Dear Eric: My mother and late father sold vintage and secondhand items on auction sites for years to supplement their household budget. I taught them to list online many years ago.

I work two jobs and also freelance. I’m unmarried, in my 50s, live a half-hour drive away from the family home, and also commute one hour each way during the week.

My older brother lives with Mom. He was laid off just before the pandemic and hasn’t worked steadily since then. He also suffers from hoarding disorder and refuses to clear his items from the family home (only some rooms are now usable).

My pleas to put his items in storage (I will pay), take things to the dump or simply clear out to make things safe for Mom have been met with anger.

The hoarding seems dangerous to me; I’ve told Mom that I want to call social services, which upsets her, so I stop talking.
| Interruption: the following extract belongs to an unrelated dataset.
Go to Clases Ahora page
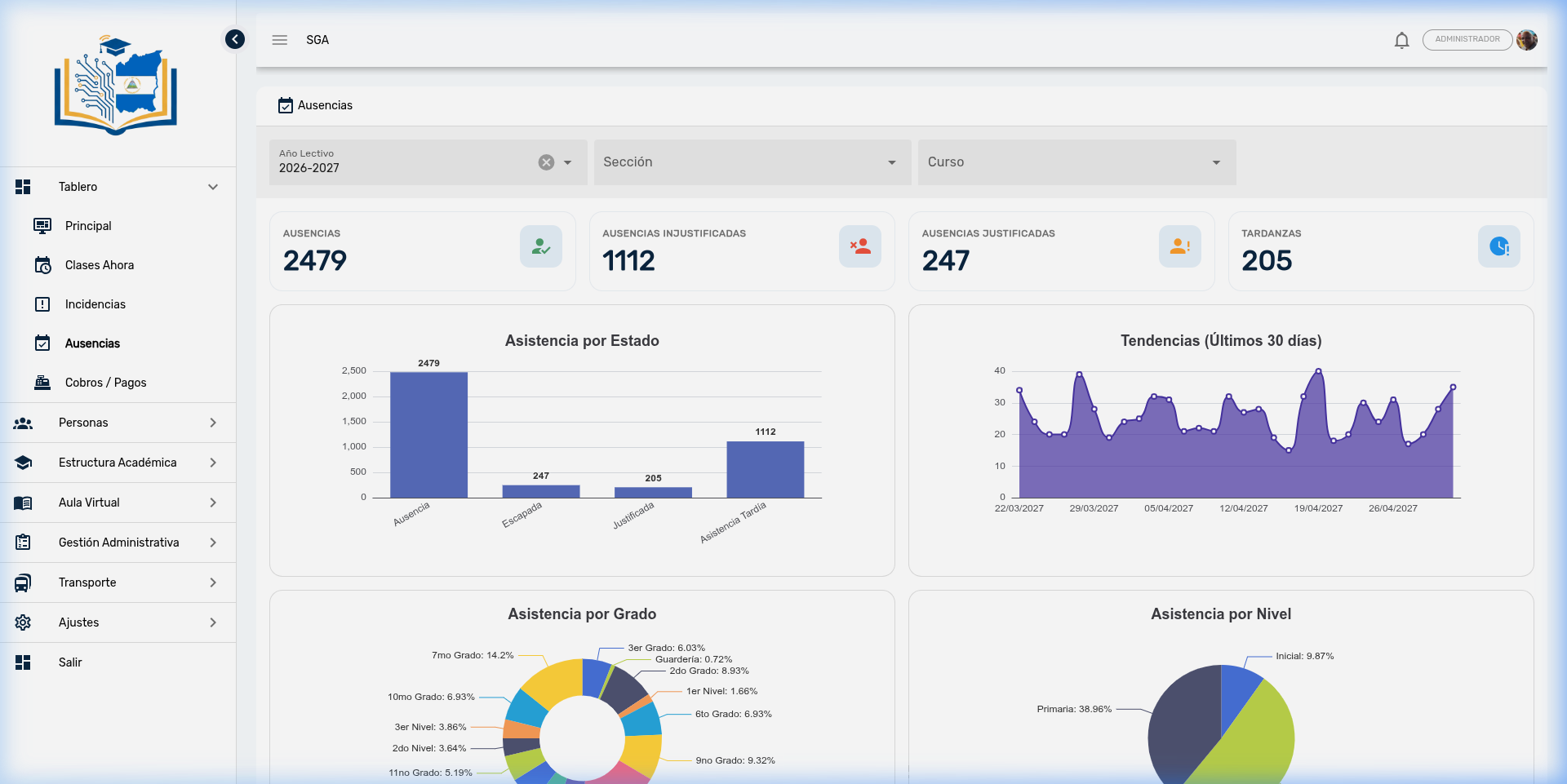Screen dimensions: 1567x784 (100, 265)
Mom keeps asking me to teach her to take digital photos and create online auction listings, something my Dad used to do. Meanwhile, my 58-year-old brother can use the computer just fine when he wants to find something he is interested in.

Every time I explain that I am working, it seems that Mom cannot hear me.

Do you have any ideas for how I may explain to Mom that I can’t easily help with the auctions, and how to convince my brother to help Mom?

– Helping Hand

Dear Hand: Your concerns about your brother’s hoarder tendencies and your frustrations about the work you’re being asked to do are separate issues but they’re likely related.

First the hoarding. Your local fire department might have a hoarding task force that can make a house call. Or your local Area Agency on Aging might have additional resources. Yes, escalating your concerns will likely create conflict, but I’d argue the conflict is already simmering in your relationship.

Enlisting outside help will allow you to step back; the hoarding becomes one less thing for you to manage or worry about.

With regard to the auctions, it’s fine to let your no be a complete sentence and to kindly remind your mother of that and redirect her. It’s not your responsibility to manage your brother on this one. I know the desired outcome is that he helps your mom and steps up more, but it seems that in an effort to make that happen, you’ve been saddled with another job – brother-minder. Resign from that position.

One last thought: you might take 15 minutes to write out instructions for taking digital photos and setting up the online auctions and give them to your mother and brother at the same time, explaining, that you don’t have the capacity to walk them through it or do it with them, but you know that they can work it out together.